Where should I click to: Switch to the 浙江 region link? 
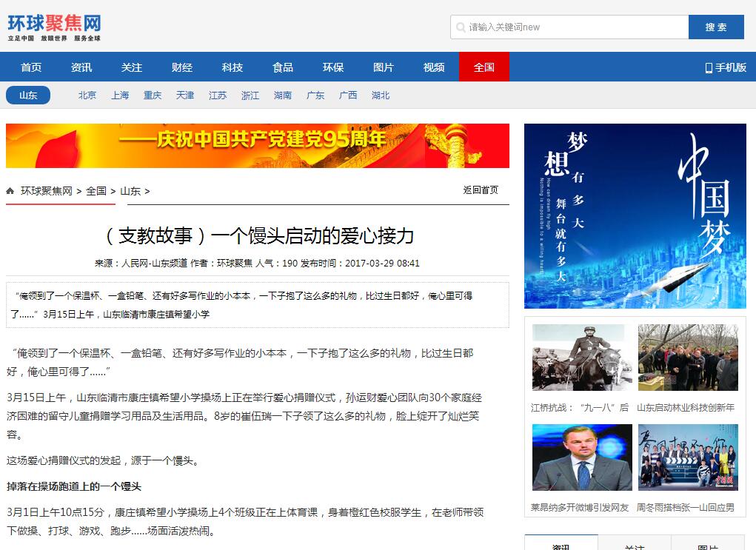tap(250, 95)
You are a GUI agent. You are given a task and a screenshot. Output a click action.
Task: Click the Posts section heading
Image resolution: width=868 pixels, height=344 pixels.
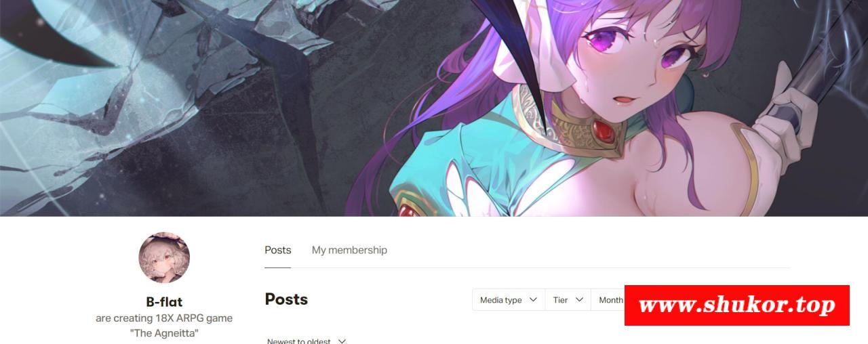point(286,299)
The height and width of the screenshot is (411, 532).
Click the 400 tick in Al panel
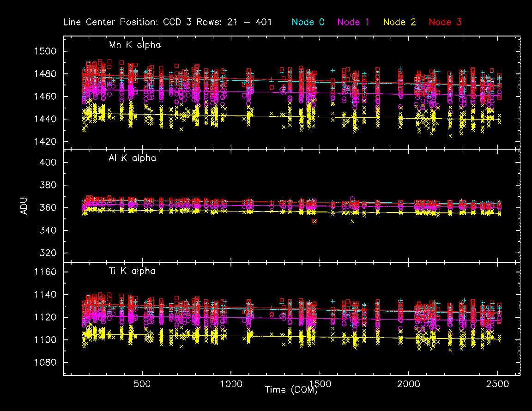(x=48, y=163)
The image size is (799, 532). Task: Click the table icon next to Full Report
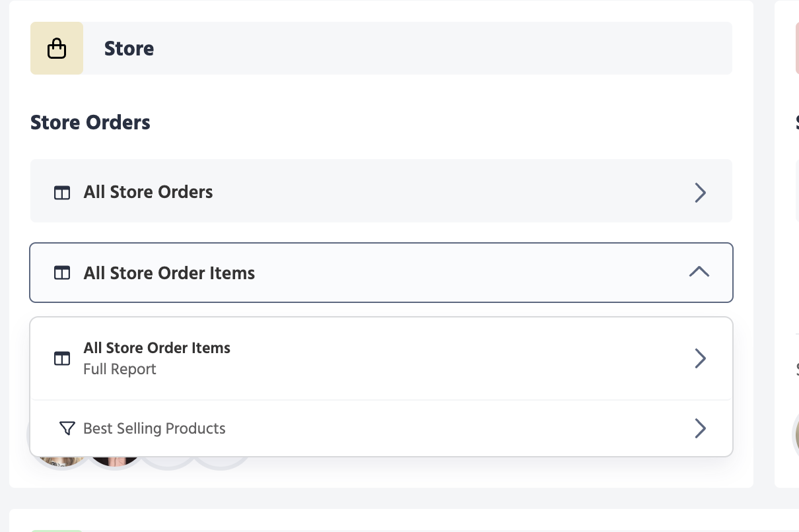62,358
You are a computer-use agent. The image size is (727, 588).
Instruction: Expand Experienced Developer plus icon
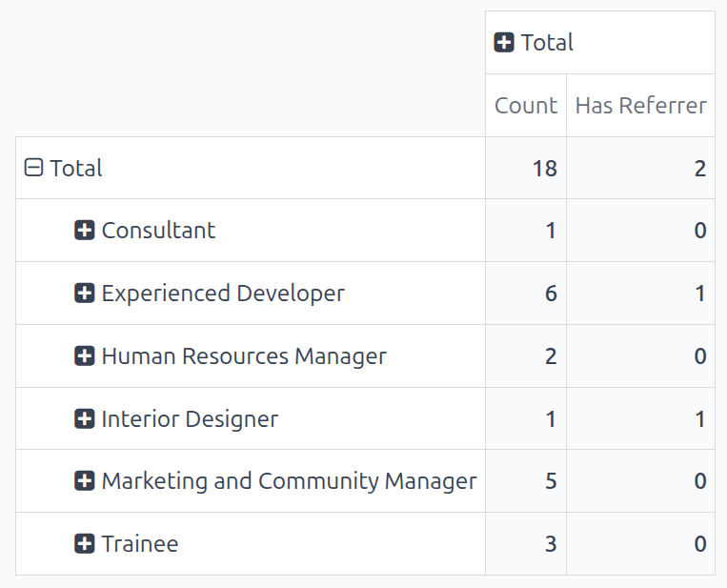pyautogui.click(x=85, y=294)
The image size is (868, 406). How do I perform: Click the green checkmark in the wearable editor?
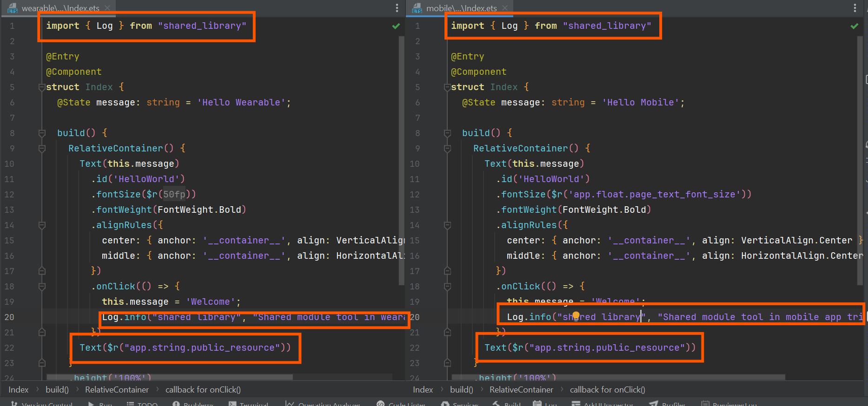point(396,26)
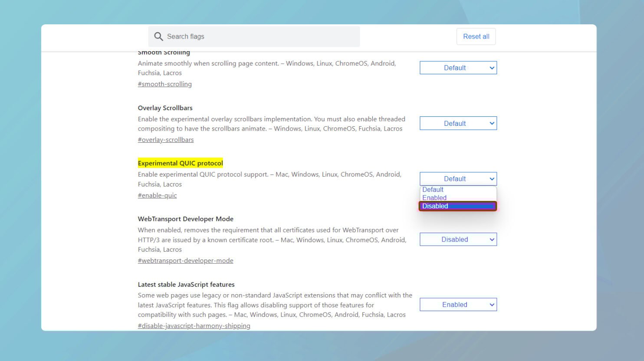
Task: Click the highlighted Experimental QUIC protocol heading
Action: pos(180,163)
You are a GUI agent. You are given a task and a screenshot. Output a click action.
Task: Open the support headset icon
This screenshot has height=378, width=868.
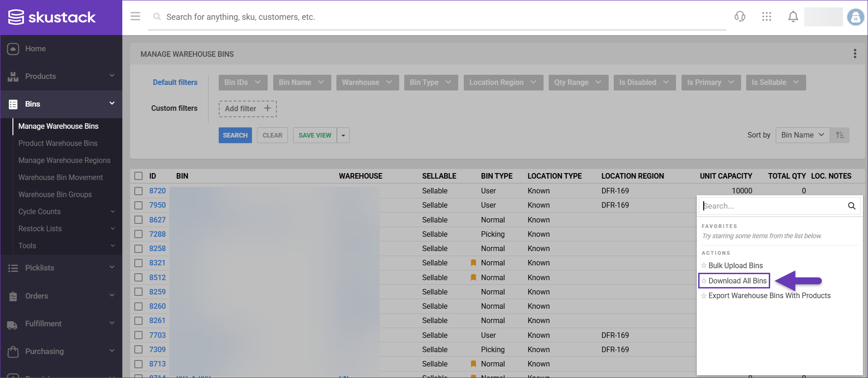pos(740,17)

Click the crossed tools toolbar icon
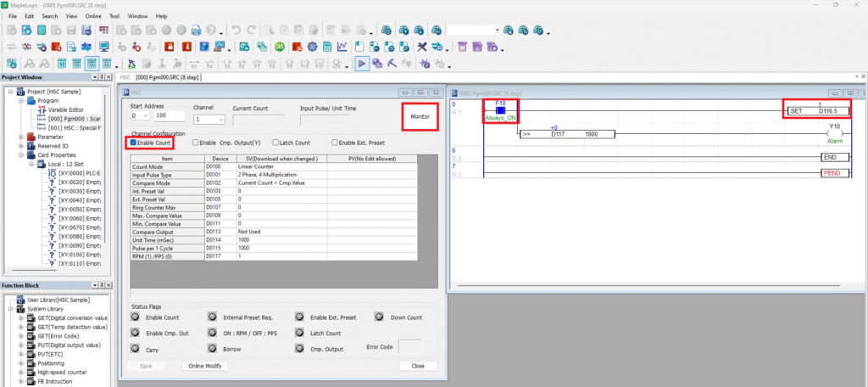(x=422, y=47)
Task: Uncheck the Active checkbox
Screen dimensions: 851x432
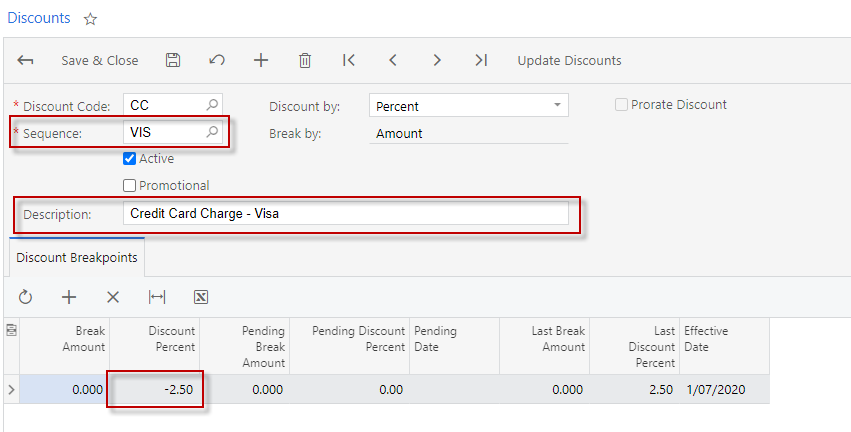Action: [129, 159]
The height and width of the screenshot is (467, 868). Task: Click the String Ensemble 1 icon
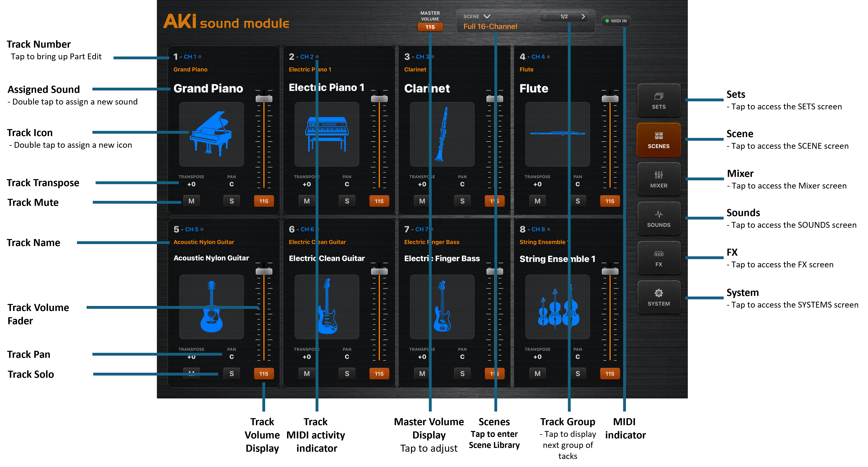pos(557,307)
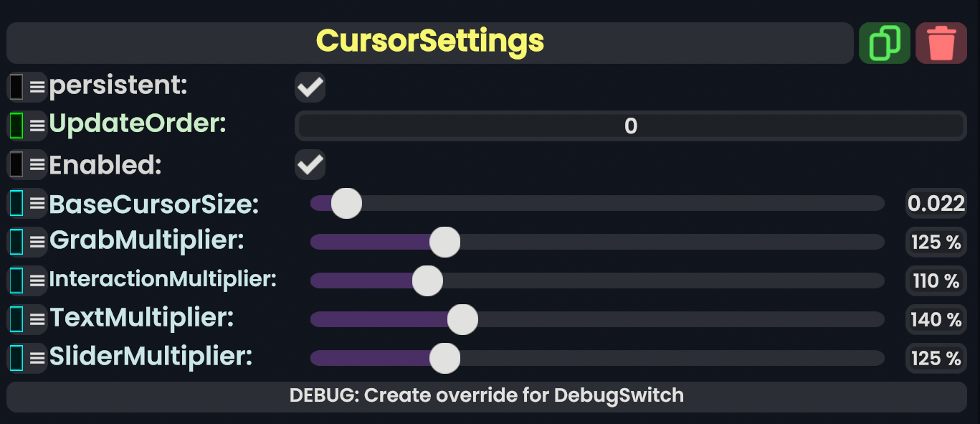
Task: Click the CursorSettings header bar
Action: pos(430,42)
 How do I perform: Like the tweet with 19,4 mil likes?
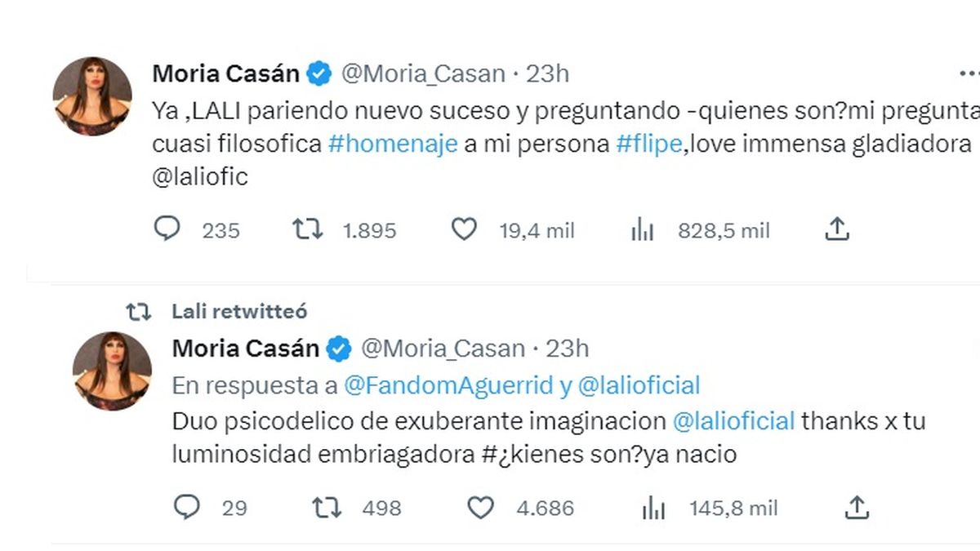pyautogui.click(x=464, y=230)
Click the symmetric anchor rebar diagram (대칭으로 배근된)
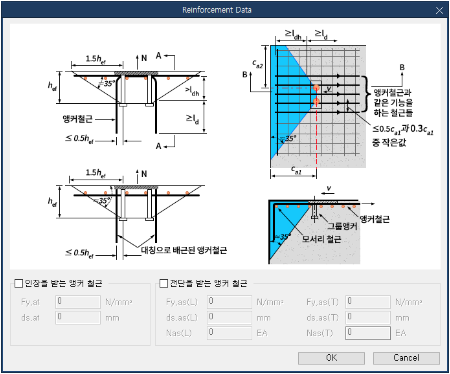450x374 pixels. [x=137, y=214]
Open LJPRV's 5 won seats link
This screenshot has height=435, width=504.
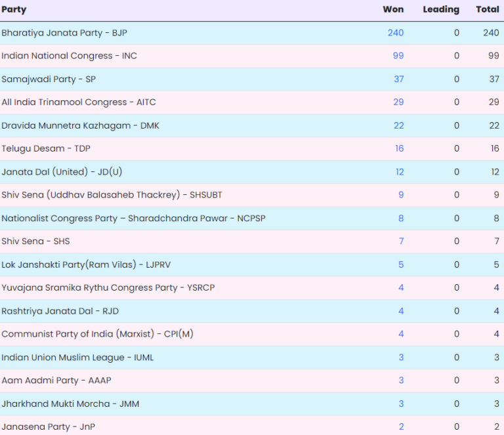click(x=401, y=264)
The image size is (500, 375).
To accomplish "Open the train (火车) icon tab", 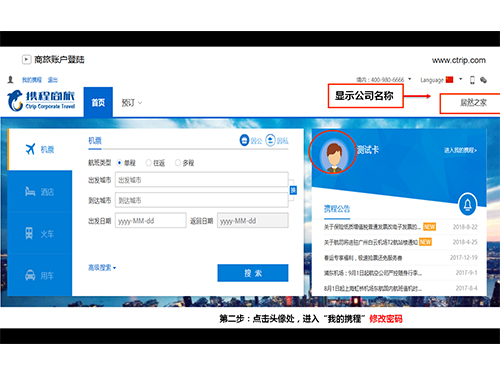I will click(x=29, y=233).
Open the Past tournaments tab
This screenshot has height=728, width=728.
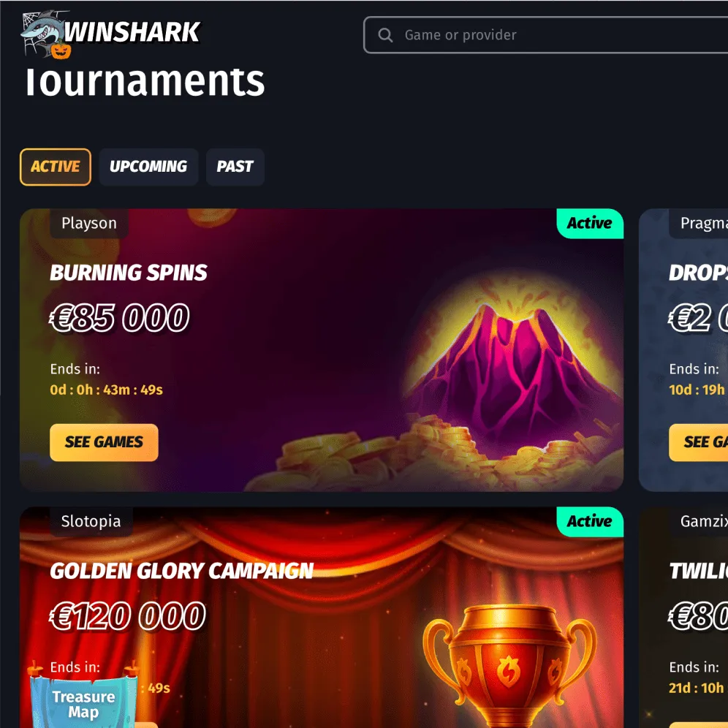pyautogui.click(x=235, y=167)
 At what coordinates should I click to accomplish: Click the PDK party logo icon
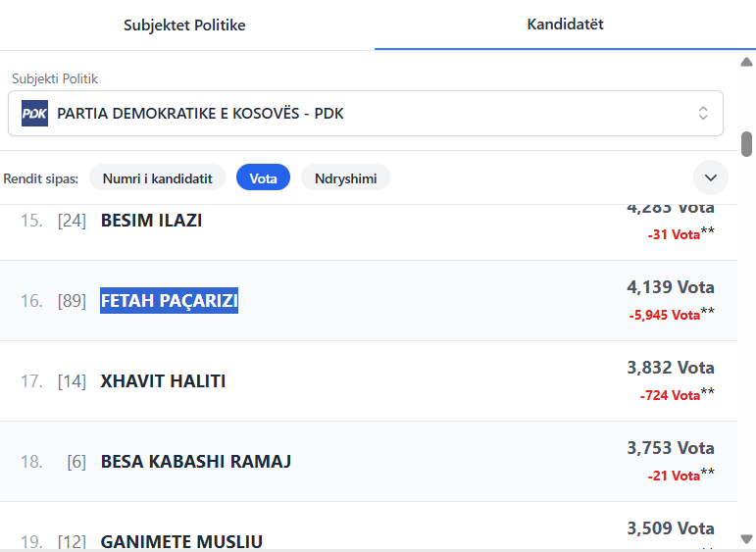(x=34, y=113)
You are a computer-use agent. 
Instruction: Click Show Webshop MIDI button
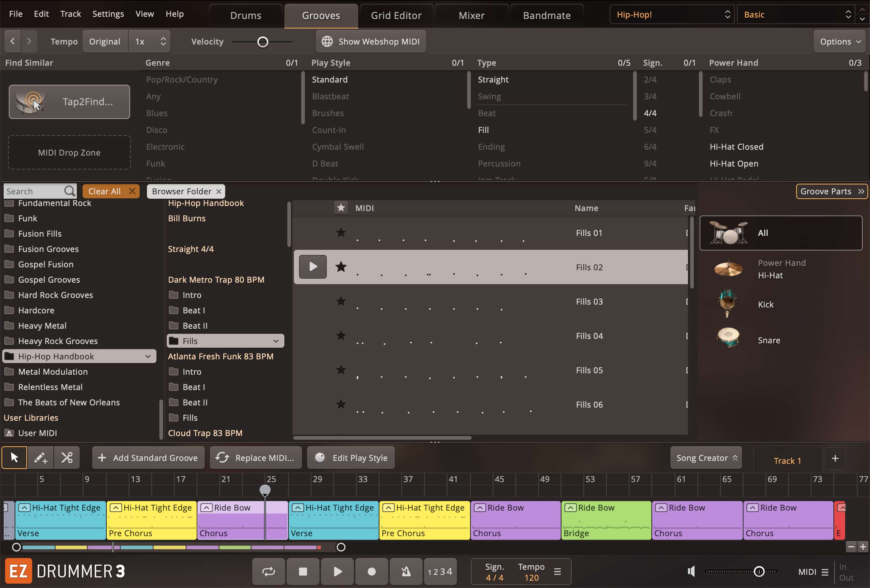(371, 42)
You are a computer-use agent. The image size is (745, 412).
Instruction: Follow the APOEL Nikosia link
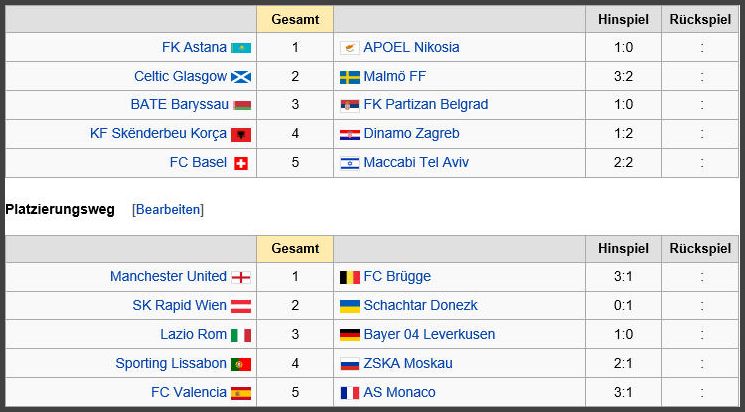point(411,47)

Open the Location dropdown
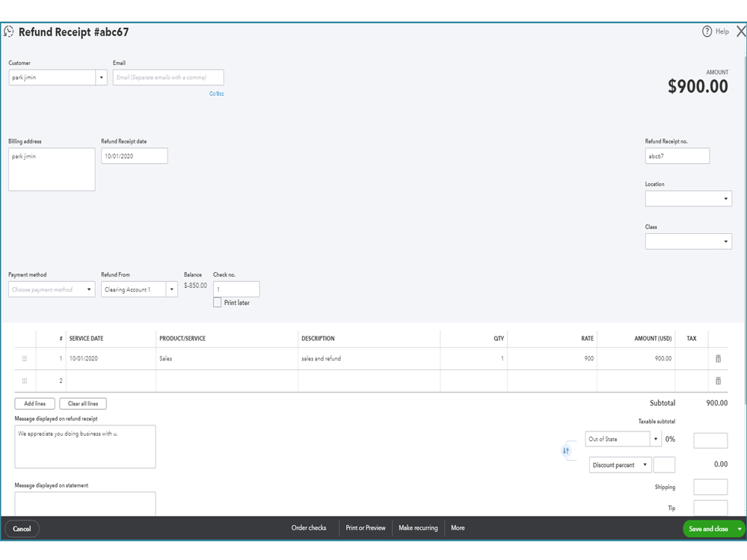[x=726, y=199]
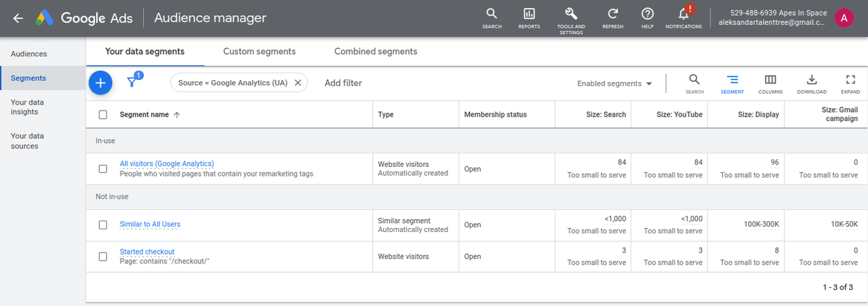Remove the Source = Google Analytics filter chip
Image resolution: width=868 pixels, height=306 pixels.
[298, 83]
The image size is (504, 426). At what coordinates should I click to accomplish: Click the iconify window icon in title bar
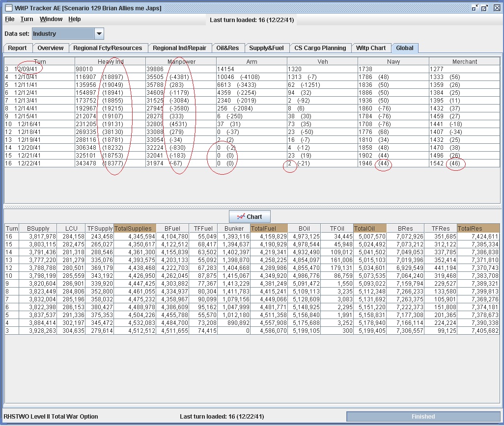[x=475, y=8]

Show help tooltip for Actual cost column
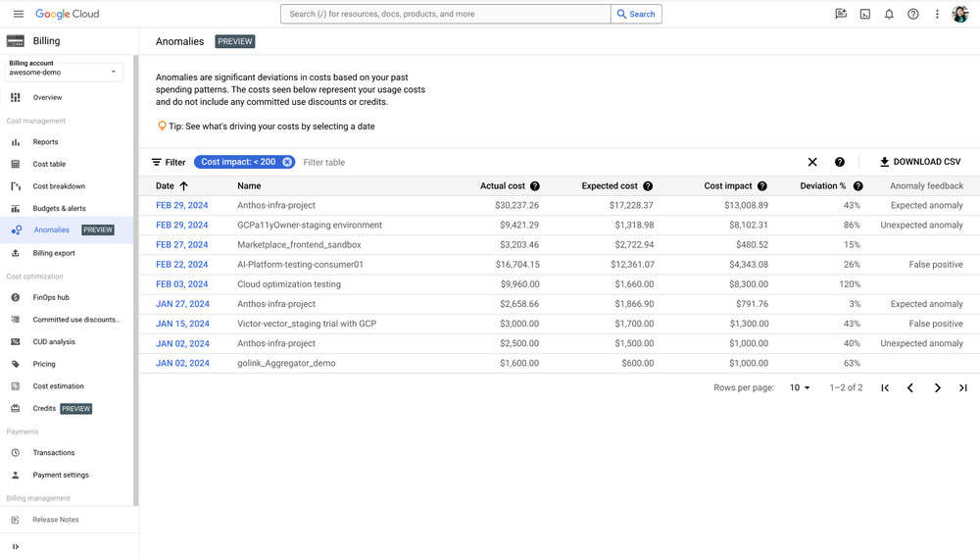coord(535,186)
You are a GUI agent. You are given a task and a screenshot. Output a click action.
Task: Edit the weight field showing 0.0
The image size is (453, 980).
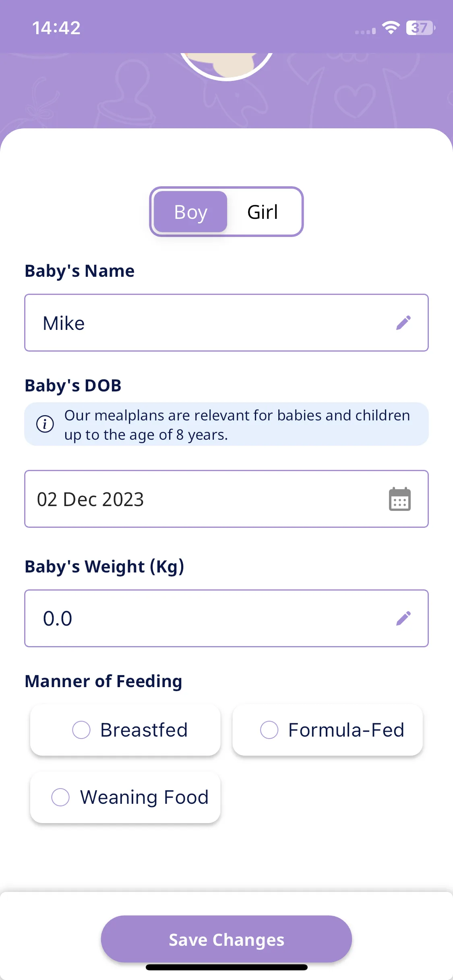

————————

__What is being asked__: Take the lines of the material above from the first through the one containing "Open LJPRV's 5 won seats link", both included, and print them exactly without the pictures.

__Solution to this exercise__:
Where should I click to: Switch to the 浙江 region link? 
tap(250, 95)
You are a GUI agent. You are given a task and a screenshot. Output a click action.
Task: Click the Posts section heading
Image resolution: width=868 pixels, height=344 pixels.
point(286,299)
The height and width of the screenshot is (411, 532).
Click the 400 tick in Al panel
(x=48, y=163)
The image size is (799, 532). Task: Click the table icon next to Full Report
62,358
You are a computer-use agent. The image size is (727, 588).
Instruction: Expand Experienced Developer plus icon
pyautogui.click(x=85, y=294)
The image size is (868, 406). How do I perform: Click the green checkmark in the wearable editor?
point(396,26)
Task: Click the highlighted Experimental QUIC protocol heading
Action: pos(180,163)
You are a GUI agent. You are given a task and a screenshot. Output a click action.
Task: Open the support headset icon
This screenshot has height=378, width=868.
pos(740,17)

Click the crossed tools toolbar icon
(x=422, y=47)
Task: Uncheck the Active checkbox
Screen dimensions: 851x432
Action: [129, 159]
The height and width of the screenshot is (467, 868). Task: Click the String Ensemble 1 icon
pos(557,307)
Task: Click the CursorSettings header bar
Action: pos(430,42)
 How do I perform: Like the tweet with 19,4 mil likes?
pyautogui.click(x=464, y=230)
Click the symmetric anchor rebar diagram (대칭으로 배근된)
450x374 pixels. [x=137, y=214]
Open LJPRV's 5 won seats link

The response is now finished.